** Excerpted data follows **

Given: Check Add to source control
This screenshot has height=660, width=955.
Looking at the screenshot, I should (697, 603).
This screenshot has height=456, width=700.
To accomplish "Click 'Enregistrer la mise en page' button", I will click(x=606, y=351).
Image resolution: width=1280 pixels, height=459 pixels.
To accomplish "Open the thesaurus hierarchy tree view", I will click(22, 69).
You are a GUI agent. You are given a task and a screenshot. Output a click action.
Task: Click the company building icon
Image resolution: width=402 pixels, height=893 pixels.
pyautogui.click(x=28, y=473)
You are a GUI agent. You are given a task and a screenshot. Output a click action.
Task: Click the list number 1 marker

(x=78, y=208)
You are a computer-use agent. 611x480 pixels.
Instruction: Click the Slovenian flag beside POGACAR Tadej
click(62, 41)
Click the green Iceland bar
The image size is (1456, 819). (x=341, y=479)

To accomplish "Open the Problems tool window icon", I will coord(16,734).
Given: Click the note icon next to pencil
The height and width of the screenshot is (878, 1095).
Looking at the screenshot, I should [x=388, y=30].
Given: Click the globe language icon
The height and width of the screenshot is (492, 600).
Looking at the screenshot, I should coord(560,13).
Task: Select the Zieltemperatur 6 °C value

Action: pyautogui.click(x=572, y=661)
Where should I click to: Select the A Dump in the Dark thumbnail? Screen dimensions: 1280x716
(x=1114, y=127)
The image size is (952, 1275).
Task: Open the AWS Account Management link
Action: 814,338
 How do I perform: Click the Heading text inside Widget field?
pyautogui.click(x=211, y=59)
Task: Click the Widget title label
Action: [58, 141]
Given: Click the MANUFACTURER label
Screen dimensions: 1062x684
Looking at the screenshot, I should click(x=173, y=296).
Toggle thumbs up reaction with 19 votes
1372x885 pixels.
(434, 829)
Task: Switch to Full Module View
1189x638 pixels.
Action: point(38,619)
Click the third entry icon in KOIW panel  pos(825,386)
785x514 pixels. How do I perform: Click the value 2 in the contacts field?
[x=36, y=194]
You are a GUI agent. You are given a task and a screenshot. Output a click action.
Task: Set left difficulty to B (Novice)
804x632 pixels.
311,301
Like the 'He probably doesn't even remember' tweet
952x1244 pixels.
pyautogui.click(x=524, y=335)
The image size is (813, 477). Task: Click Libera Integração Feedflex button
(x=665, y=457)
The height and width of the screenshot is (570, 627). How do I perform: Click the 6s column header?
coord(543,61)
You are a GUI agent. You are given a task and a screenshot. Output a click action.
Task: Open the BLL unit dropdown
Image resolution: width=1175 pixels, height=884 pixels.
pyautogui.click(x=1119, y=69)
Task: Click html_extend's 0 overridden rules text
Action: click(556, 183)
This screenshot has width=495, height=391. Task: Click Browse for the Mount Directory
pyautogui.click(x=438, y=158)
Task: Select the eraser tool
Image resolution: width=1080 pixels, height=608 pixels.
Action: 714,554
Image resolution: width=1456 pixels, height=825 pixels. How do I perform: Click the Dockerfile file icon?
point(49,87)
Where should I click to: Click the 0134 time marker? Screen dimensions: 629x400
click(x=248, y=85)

** End of Excerpted data **

**Task to carry out**
Look through the data above for the string "tool" and copy every line where it appears.

**Solution**
To accomplish "Open the Problems tool window icon", I will coord(16,734).
Task: Select the eraser tool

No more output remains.